In fact, later this year she will take her place alongside Hollywood’s greats on the Walk of Fame. Despite such acclaim, when we meet in December she is remarkably private: wrapped, understated, incognito in a black coat, deep bucket hat and scarf, in a somewhat sleepy part of Clinton Hill, Brooklyn, where she lives.

Those interviewing Nyong’o in person are asked to speak to her on the telephone beforehand because, as her publicist explains, “she likes to get to know more about you” – and to understand where the conversation might lead. As it turns out, she’s researched me almost as much as I have her.

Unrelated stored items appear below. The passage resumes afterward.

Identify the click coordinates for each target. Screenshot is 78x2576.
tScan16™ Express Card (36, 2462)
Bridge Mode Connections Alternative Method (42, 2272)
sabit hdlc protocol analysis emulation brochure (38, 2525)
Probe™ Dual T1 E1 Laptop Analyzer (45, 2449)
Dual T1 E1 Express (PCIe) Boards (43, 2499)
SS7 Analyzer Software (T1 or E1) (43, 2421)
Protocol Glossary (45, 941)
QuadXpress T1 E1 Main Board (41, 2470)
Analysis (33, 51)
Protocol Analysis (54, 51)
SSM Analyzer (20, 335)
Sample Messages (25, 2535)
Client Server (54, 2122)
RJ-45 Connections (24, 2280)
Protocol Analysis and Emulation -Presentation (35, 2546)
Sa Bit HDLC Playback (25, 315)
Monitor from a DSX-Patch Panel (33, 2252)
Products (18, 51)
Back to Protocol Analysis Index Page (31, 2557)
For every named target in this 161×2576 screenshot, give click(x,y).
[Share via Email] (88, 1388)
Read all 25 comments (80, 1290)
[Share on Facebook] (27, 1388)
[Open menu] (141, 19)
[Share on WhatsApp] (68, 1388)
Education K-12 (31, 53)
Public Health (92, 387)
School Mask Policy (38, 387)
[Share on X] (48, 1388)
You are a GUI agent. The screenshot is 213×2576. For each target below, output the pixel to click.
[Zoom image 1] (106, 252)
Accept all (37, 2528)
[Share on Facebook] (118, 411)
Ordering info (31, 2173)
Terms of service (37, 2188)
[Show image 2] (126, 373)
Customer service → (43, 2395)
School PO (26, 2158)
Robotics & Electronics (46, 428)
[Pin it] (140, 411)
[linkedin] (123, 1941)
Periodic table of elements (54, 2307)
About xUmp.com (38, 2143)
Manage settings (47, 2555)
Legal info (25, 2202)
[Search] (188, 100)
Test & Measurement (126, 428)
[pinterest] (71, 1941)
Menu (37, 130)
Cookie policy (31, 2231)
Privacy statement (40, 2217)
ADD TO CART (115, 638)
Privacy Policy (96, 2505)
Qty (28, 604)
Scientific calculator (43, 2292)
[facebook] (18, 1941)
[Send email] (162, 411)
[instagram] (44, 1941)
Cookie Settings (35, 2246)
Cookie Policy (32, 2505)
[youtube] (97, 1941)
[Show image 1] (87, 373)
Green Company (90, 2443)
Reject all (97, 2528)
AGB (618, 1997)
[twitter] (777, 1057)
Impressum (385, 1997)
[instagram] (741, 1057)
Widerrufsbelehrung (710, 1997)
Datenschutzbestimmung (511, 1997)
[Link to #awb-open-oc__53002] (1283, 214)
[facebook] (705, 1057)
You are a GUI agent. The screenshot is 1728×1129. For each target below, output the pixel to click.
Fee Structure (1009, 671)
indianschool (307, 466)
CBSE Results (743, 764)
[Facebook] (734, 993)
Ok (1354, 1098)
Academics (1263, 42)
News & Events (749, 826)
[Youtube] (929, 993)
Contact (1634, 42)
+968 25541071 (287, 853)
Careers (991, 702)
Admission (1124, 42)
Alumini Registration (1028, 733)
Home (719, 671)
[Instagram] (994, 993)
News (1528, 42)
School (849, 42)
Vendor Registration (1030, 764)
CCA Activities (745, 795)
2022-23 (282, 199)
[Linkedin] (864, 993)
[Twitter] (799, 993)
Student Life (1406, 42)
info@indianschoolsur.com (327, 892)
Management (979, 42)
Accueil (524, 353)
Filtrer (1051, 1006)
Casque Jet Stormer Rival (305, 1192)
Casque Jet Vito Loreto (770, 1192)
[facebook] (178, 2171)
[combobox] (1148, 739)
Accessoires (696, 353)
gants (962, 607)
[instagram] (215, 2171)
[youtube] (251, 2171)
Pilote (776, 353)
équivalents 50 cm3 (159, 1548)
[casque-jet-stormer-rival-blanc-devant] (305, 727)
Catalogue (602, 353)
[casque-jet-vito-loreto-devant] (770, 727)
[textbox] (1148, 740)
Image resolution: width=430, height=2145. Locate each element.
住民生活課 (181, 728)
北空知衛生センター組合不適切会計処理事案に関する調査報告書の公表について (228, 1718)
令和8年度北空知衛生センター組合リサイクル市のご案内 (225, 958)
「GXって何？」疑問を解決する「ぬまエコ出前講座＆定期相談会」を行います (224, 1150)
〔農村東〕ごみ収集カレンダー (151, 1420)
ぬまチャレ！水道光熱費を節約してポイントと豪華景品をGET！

We settle at a corner table. Nyong’o describes a hectic week flying in from Los Angeles for interviews then flying back to her native Kenya for the holidays. Her beauty is luminous – regal – a quality only added to by her notorious intensity. She speaks in hushed tones, calm and considered, forgoing some of the menu’s elaborate offerings in favour of a herbal tea.

The new year sees Nyong’o expand her repertoire in a manner that will broaden her appeal still further. In March, she returns to the screen as the female lead in Jordan Peele’s Us. The film leans into the genre that made his directorial debut, Get Out, so successful and, according to the director, will be the second in a five-movie series of social thrillers.

Nyong’o herself is reluctant to reveal too much, as was Peele, who had only teased with leading one-liners on social media until, on 25 December 2018, he released the first trailer. His audience now knows that Nyong’o joins her Black Panther co-star Winston Duke, as Adelaide Wilson and husband Gabe respectively, on a road trip with their two children, during which she is confronted by a past trauma that unlocks a terrifying series of events.

Elisabeth Moss and Tim Heidecker bolster a major cast. Nyong’o describes Us as a “scary, intense, mind-bending WTF kind of story”.